Disable Jetpack

  • Unknown's avatar
    justablog · Member ·

    I want to disable jetpack completely from my WP dot com site. I only use the site to login to comment on other WP com sites. See this: https://www.bleepingcomputer.com/news/security/hackers-find-new-method-of-installing-backdoored-plugins-on-wordpress-sites/

    How can I completely delete this plugin so that I am not subjecting myself to this hack attempt?

    The blog I need help with is: (visible only to logged in users)

  • Unknown's avatar
    staartmees · Member ·

    The article you mention is about the open-source WordPress CMS, not about WordPress.com.

  • Unknown's avatar
    justablog · Member ·

    No, it’s not. Please READ the article. In the second paragraph,

    “How this new attack works
    The first step of this attack consists of hackers taking usernames and passwords from public breaches and attempting to log into WordPress.com accounts.”

    So please take another look at my request. I am not stupid. I can read. I asked a simple question based on a valid concern.

    Shall we try again?

  • Unknown's avatar
    justablog · Member ·

    I don’t believe any plugin should be crammed down anyone’s throat especially if the site in question isn’t even being actually used to blog. It was set up to appease folks insisting that I login to a wp dot com account in order to post a comment and to use woo commerce.

  • Unknown's avatar
    staartmees · Member ·

    The security leak is not in wordpress.com. It starts with ‘taking usernames and passwords from public breaches’. So a safe password in combination with two step verfication should do the trick.
    If you need further info, tag this thread with modlook.

  • Unknown's avatar
    justjennifer · Member ·

    Hello there, perhaps this Staff reply from a similar thread will help you:

    There has been some misinformation making the rounds, so to clarify, there has been no security breach for user accounts at WordPress.com. But if someone has your WordPress.com account credentials, they could log in and modify your site.

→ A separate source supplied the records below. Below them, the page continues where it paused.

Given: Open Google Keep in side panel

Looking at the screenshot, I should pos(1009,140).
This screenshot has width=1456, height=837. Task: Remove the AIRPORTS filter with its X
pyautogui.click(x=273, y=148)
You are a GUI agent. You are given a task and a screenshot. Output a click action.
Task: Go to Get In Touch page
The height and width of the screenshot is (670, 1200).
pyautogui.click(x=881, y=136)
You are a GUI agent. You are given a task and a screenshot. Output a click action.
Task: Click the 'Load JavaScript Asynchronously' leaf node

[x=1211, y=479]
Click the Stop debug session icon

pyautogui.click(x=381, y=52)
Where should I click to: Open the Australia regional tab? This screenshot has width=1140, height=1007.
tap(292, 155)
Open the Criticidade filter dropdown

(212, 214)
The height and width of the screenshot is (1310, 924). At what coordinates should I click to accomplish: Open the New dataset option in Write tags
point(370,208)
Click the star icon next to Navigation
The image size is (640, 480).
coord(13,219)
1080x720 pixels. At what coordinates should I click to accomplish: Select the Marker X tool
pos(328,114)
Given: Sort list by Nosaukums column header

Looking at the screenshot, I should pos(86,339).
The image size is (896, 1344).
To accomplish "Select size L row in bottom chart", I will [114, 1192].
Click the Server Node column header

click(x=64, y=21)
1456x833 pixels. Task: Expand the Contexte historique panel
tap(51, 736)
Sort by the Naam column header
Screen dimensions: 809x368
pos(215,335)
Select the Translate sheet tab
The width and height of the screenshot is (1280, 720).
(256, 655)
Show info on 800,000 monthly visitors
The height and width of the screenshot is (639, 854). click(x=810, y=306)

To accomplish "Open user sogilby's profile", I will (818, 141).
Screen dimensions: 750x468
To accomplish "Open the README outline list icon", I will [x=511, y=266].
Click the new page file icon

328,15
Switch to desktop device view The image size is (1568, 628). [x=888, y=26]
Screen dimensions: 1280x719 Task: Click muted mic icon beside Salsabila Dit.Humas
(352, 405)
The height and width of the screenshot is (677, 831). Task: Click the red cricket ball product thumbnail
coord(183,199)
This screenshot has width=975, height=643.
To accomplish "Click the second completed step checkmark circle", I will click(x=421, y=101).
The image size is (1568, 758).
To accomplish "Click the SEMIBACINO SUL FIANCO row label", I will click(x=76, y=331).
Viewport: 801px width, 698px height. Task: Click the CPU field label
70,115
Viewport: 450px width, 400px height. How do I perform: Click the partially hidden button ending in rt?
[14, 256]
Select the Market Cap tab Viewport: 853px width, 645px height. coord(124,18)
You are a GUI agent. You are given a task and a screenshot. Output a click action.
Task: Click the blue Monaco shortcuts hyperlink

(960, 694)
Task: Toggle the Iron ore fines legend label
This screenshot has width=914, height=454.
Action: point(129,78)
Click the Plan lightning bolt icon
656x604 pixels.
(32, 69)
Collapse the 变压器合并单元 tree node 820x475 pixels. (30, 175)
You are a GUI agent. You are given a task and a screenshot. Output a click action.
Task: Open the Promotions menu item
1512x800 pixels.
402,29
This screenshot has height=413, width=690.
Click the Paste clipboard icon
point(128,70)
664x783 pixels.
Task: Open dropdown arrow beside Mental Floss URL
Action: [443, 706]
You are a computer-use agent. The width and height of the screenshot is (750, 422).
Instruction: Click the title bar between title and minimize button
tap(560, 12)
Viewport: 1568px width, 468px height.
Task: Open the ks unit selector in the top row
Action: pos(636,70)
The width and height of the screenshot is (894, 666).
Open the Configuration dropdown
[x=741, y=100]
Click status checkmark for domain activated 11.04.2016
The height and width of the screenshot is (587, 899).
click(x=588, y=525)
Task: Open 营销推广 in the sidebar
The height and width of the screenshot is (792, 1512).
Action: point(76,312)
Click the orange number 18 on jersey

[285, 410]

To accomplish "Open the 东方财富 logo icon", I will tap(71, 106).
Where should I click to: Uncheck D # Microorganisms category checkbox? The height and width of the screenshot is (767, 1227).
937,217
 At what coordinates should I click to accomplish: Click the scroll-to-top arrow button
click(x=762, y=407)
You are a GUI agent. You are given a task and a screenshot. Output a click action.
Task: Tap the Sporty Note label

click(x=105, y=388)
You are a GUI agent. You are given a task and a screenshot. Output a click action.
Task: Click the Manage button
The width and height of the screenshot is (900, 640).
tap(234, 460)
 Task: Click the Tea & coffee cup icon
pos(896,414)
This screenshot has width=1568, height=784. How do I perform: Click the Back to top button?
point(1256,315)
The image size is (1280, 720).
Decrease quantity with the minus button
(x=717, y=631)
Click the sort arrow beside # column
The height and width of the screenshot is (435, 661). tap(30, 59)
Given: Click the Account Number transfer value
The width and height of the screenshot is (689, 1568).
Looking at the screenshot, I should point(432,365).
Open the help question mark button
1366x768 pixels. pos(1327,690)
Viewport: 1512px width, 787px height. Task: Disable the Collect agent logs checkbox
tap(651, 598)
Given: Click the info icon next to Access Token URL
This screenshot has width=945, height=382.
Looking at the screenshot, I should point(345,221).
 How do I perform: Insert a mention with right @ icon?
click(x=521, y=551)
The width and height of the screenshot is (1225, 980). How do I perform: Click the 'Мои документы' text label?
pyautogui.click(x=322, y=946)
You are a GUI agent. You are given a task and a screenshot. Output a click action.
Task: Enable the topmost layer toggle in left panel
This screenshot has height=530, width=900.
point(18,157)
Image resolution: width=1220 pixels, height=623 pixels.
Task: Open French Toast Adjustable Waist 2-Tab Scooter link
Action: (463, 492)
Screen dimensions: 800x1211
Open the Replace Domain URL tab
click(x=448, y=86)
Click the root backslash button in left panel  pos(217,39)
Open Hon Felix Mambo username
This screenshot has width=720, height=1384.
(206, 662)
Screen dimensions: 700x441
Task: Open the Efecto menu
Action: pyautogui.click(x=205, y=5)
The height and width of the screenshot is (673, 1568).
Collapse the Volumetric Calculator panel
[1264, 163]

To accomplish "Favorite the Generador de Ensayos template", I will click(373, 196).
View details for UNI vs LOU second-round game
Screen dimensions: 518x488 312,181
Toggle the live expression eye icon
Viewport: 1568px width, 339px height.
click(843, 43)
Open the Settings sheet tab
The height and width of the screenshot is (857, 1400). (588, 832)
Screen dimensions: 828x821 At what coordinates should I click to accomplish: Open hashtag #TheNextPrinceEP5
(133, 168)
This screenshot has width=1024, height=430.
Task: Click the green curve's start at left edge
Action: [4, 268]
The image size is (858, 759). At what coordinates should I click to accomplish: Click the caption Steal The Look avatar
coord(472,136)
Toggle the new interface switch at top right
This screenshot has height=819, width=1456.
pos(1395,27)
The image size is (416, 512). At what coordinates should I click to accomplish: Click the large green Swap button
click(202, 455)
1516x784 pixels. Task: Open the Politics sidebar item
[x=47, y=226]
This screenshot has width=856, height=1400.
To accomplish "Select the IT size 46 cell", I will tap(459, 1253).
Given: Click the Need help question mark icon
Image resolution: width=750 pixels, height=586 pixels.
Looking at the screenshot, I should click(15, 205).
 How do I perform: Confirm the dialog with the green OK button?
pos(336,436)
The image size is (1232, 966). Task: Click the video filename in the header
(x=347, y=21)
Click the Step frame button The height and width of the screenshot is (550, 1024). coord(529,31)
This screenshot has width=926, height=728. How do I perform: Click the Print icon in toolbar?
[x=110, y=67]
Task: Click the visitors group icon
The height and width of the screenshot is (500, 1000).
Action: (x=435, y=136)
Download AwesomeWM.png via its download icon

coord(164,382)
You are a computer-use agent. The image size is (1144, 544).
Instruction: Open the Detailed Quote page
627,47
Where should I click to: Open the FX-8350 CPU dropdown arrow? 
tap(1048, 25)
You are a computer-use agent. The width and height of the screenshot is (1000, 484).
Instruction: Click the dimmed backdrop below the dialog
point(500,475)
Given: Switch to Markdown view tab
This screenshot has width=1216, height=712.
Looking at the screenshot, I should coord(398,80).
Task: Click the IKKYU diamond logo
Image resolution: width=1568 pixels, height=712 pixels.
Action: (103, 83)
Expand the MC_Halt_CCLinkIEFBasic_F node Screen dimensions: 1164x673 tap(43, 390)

    WordFence notified us of a malicious plugin being installed on some accounts, so we are investigating and will be in touch with those account owners. We’ll also take steps to ensure that none of our users accidentally install that plugin.

    In the meantime, we encourage all users to pick a strong password and use 2FA. https://en.support.wordpress.com/selecting-a-strong-password/

    If you do have any other question about this, please add the MODLOOK tag for Staff attention.

  • The topic ‘Disable Jetpack’ is closed to new replies.